While Administrative Matter No. 07-7-12-SC, effective December 27, 2007, has since amended Section 1, Rule 41, by deleting an order denying a motion for new trial or motion for reconsideration from the enumeration of non-appealable orders and may be retroactively applied, it would not be right and proper to reverse the CA Decision for the appellate court correctly applied the rule of procedure in force at the time when it issued its assailed final order.

2.      RTC or MTC has jurisdiction over the action

The Court rules that the CA should have given due course and granted the petition for certiorari for two exceptional reasons, namely: (a) the broader interest of justice demanded that certiorari be given due course to avoid the undeserved grossly unjust result that would befall the petitioners otherwise; and (b) the order of the RTC granting the motion to dismiss on ground of lack of jurisdiction over the subject matter evidently constituted grave abuse of discretion amounting to excess of jurisdiction.
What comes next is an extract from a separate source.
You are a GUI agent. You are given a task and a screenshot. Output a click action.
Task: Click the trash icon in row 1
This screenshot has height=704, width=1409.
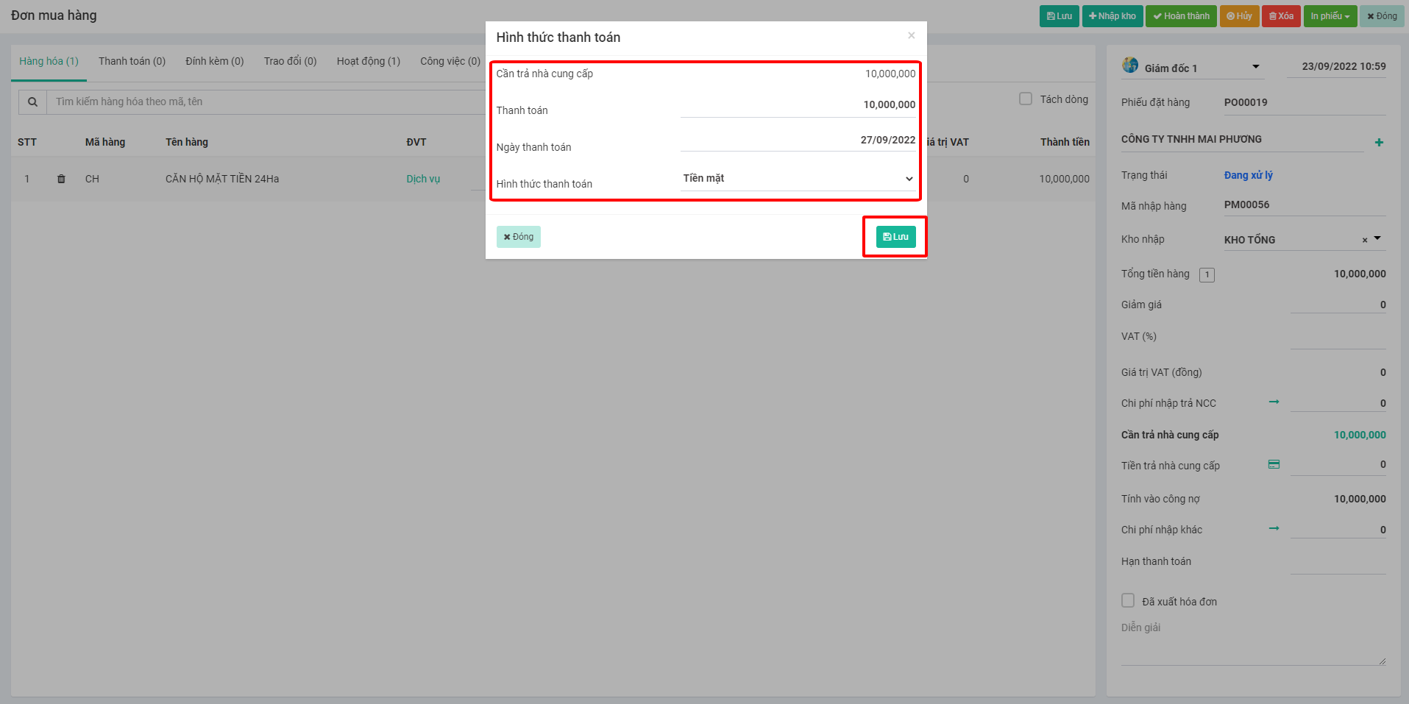click(x=61, y=179)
On occasion, the Court has considered certiorari as the proper remedy despite the availability of appeal, or other remedy in the ordinary course of law. In Francisco Motors Corporation vs. CA, the Court has declared that the requirement that there must be no appeal, or any plain, speedy and adequate remedy in the ordinary course of law admits of exceptions, such as: (a) when it is necessary to prevent irreparable damages and injury to a party; (b) where the trial judge capriciously and whimsically exercised his judgment, (c) where there may be danger of a failure of justice; (d) where an appeal would be slow, inadequate, and insufficient; (e) where the issue raised is one purely of law; (f) where public interest is involved; and (g) in case of urgency.

The Court has held that the availability of appeal as a remedy does not constitute sufficient ground to prevent or preclude a party from making use of certiorari if appeal is not an adequate remedy, or an equally beneficial, or speedy remedy. It is inadequacy, not the mere absence of all other legal remedies and the danger of failure of justice without the writ, that must usually determine the propriety of certiorari.